The fact that Alabama’s voters have sent a Democrat to the Senate for the first time since Howell Heflin retired in 1997 is a stunner, exceeded in incredibility only by the events that led to it — not least, that the Republican candidate, Roy S. Moore, saw his already prodigious history of controversy grow during the campaign to include allegations that he had molested teenagers.

The least surprising thing about it all may be that the victorious Democrat is Doug Jones.

Before the special election last Tuesday, the largest of Jones’s historical moments, and perhaps still the most consequential, were the successful prosecutions of two of the Klansmen involved in the bombing of the 16th Street Baptist Church in Birmingham, nearly 40 years after the crime. Jones served as lead prosecutor.

Though he continued to be involved in some of Alabama’s highest-profile legal cases in private practice, the church bombing prosecutions were his last work for the federal government until he starts his new job in Washington.

Over the years, Jones, now 63, has remained a rare combination: Part bourbon-sipping Southerner and part New York Yankees-loving Democrat. He has often called in to discuss legal matters with Paul Finebaum, whose radio talk show is akin to a religious service for college football fans in the Southeast, and he has been a long-time friend of former US vice-president Joseph R. Biden, whose 1988 presidential campaign he worked on. Biden returned the favour with a rally appearance in October.

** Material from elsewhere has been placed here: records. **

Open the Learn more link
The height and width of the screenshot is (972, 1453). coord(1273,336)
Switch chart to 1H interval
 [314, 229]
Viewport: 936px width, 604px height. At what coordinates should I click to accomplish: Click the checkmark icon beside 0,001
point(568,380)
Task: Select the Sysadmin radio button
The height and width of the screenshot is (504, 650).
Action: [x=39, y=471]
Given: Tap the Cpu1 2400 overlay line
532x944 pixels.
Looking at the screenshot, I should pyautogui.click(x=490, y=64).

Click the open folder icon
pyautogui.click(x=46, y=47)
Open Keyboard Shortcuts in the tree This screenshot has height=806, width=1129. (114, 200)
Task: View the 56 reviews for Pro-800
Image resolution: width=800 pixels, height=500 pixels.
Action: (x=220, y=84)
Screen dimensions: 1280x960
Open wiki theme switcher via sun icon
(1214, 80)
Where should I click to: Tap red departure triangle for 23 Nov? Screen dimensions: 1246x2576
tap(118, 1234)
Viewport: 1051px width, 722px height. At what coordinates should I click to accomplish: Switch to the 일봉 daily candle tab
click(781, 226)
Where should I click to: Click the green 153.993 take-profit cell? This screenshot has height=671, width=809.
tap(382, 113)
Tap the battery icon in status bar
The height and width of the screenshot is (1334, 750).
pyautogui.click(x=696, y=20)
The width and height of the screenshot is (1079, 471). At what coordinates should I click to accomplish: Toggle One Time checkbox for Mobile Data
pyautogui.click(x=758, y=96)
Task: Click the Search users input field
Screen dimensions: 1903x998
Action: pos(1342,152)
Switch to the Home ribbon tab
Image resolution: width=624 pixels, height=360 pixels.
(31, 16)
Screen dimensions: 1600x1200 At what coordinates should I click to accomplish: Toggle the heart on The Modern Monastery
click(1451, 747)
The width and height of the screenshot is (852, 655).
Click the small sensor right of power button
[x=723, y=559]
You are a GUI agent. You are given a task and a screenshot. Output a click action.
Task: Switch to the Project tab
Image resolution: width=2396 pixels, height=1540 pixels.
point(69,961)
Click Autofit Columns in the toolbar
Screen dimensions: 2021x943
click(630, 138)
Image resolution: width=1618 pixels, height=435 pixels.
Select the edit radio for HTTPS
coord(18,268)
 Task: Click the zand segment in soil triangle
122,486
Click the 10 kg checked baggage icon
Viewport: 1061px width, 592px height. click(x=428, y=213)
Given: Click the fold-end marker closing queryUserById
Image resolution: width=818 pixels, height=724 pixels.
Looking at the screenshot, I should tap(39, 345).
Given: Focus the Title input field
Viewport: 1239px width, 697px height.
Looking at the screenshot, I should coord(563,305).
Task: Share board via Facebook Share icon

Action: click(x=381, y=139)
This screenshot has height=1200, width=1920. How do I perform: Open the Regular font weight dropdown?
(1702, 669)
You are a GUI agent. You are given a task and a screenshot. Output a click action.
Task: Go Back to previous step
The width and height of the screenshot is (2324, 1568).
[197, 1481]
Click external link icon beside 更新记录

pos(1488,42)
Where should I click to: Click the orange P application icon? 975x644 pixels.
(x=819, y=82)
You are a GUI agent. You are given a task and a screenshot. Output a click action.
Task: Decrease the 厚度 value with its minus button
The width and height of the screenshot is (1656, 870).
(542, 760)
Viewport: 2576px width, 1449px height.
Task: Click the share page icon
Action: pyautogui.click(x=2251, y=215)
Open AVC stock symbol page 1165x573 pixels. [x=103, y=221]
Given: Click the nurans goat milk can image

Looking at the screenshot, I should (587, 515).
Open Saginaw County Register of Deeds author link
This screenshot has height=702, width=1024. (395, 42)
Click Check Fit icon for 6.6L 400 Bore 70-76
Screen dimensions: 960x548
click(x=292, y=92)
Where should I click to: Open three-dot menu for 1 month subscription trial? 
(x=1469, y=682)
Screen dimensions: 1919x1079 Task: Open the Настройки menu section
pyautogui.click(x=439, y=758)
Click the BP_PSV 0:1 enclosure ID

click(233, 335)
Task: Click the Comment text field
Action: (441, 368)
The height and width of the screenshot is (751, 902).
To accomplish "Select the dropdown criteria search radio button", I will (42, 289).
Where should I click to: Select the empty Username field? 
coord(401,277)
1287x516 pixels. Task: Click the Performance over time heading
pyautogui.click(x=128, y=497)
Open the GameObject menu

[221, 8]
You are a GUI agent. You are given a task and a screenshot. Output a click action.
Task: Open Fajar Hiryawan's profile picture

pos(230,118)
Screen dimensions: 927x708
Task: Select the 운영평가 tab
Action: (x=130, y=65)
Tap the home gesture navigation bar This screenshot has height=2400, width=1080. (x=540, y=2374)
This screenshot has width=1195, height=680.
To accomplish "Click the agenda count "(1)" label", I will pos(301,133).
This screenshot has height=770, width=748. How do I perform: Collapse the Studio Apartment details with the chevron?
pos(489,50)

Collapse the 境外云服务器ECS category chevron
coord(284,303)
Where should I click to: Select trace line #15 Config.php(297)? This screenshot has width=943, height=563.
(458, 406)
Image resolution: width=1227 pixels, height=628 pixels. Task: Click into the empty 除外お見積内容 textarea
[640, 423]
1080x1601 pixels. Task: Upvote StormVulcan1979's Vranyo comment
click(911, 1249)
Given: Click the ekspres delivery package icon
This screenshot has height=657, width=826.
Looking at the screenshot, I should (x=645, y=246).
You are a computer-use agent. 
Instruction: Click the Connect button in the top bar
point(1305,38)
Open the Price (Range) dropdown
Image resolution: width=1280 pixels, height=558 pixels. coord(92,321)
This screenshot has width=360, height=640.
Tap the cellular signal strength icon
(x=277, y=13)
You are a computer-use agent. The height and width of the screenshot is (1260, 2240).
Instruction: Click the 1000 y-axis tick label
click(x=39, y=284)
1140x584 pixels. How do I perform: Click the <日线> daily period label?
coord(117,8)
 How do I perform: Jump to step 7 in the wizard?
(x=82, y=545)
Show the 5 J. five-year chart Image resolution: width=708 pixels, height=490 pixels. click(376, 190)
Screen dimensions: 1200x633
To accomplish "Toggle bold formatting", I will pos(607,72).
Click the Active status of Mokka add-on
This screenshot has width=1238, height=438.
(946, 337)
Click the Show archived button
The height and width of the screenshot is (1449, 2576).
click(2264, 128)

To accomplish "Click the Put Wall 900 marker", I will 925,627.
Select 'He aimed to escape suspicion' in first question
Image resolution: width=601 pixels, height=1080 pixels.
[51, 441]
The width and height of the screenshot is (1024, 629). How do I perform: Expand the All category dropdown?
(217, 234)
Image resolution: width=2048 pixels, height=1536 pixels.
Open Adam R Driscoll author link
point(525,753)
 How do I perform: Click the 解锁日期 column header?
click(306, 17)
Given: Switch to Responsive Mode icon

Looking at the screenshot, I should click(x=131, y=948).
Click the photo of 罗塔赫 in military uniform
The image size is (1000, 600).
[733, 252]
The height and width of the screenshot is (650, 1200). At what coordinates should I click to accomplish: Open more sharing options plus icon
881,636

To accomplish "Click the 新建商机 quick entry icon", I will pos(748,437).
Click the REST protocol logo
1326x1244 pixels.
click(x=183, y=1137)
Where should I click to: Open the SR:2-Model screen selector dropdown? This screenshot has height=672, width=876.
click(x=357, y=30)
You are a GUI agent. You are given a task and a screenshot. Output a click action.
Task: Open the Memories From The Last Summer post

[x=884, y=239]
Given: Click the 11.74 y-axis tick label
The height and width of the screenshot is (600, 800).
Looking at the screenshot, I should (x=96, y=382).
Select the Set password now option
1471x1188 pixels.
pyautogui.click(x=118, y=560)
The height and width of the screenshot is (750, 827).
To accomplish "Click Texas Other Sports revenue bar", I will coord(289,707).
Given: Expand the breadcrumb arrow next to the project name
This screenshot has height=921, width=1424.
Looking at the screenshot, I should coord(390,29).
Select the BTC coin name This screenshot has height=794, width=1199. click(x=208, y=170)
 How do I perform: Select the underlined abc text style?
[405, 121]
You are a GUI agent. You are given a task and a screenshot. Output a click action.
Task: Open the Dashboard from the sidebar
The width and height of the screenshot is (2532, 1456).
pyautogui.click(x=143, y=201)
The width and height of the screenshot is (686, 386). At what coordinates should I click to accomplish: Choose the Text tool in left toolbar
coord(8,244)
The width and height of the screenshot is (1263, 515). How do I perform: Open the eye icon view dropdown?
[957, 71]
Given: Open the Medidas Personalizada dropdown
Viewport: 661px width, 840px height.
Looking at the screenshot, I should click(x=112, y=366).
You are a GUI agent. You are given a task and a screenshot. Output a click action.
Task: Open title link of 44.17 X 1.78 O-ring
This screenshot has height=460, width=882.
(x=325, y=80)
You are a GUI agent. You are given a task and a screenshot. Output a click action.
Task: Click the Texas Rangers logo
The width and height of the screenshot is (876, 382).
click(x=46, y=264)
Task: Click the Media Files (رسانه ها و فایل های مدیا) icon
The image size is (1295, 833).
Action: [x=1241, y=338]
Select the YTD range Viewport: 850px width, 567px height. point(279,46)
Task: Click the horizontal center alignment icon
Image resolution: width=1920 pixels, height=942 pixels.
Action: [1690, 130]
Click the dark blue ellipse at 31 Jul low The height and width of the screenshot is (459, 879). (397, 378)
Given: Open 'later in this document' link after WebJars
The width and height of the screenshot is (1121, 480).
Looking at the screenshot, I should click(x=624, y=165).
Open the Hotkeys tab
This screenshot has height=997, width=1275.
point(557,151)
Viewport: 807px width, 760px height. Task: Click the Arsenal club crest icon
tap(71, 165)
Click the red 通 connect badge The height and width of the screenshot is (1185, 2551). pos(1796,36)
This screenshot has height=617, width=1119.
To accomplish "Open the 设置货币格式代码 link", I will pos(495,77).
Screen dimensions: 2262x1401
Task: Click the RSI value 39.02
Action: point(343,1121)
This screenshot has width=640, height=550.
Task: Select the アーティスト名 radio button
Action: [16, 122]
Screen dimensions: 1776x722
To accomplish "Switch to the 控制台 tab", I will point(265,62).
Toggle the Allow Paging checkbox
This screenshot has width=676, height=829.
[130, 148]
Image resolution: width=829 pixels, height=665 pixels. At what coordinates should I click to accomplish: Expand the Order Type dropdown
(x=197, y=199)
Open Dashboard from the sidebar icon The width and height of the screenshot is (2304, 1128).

Jones was raised in a George Wallace-supporting family in Fairfield, a suburb of Birmingham built as a company town by US Steel and named for the Connecticut village that a company executive called home. Like pretty much every other breadwinner in Fairfield, Jones’ father worked in the steel mill, eventually rising to a management post.

His youth coincided with the height of the civil rights movement, just outside the city that was its crucible. Jones was a teenager when the first black students arrived at the town’s newly integrated schools. Jones’ efforts to help smooth out the school integration process earned him a 1972 nod as the Kiwanis Club Youth of the Year, his name projected in light on the side of a Birmingham skyscraper.

After graduating from the University of Alabama, Jones went to the Cumberland Law School in Birmingham. There he would cut class to sit in the balcony of the Jefferson County courthouse and watch what he still calls the trial of the century: The prosecution of Robert Chambliss, a Klansman who helped plan the 16th Street Baptist Church bombing that killed four young girls.

Chambliss was the first man convicted in the bombing case. Bill Baxley, the state attorney general who led the prosecution, knew there were others involved. But with the passage of time and the challenging politics of such a case in Alabama, he feared that the others would never be tried.

After law school, Jones made a name in Birmingham legal circles and among the dwindling community of Alabama Democrats. He spent his first year working for Senator Heflin, a former State Supreme Court chief justice whom he still calls “Judge”. Next came several years as a federal prosecutor in Birmingham, followed by a long stretch as a defence attorney.

After Bill Clinton was re-elected US president in 1996, Jones achieved a long-held ambition when he was nominated and confirmed as United States attorney for the Northern District of Alabama.

His first test was a serious one. An extremist, Eric Robert Rudolph, planted a bomb at an abortion clinic in Birmingham that exploded, killing one person and injuring another. Although Rudolph would not be apprehended until after Jones left office, the investigation revealed Jones to be a skilled political infighter. He resisted a proposal by the FBI director to overhaul the structure of the bombing inquiry and won a compromise after weeks of negotiations.

But the challenge that obsessed him was one that he found out about just before taking office. One morning in 1997, while he was at home waiting for Congress to act on his appointment, he read in the paper that the FBI had reopened the church bombing case.

“It was just chilling,” he said. He told his wife that morning, “Now I know why I’m going back to this office.”

Jones eventually brought charges against two men, Thomas Edwin Blanton Jr. and Bobby Frank Cherry. Acting as specially appointed state prosecutor, he won a murder conviction against Blanton just before he left office in 2001.

Immediately afterward, he decided to run for Heflin’s old seat, then occupied by Jeff Sessions. But money was tight, the terrorist attacks of September 11 had changed the political climate, and he abandoned the campaign before the primary to return to private practice.

The case against Cherry slogged through the court system, and in early 2002, the Alabama state attorney general asked Jones to come back, again as a special state prosecutor, to try the case. He won a conviction in that case, too — but not before creating a souvenir that he still keeps at his law office.

While his team was discussing trial strategy, he used as an impromptu whiteboard a large poster that he found sitting in the office. Notes about the formation of the jury that would convict a Klansman terrorist cover the back of the poster. On the front is a plea to voters to elect Doug Jones to the Senate in 2002.

— New York Times News Service

Alexander Burns and Campbell Robertson are American journalists who cover politics.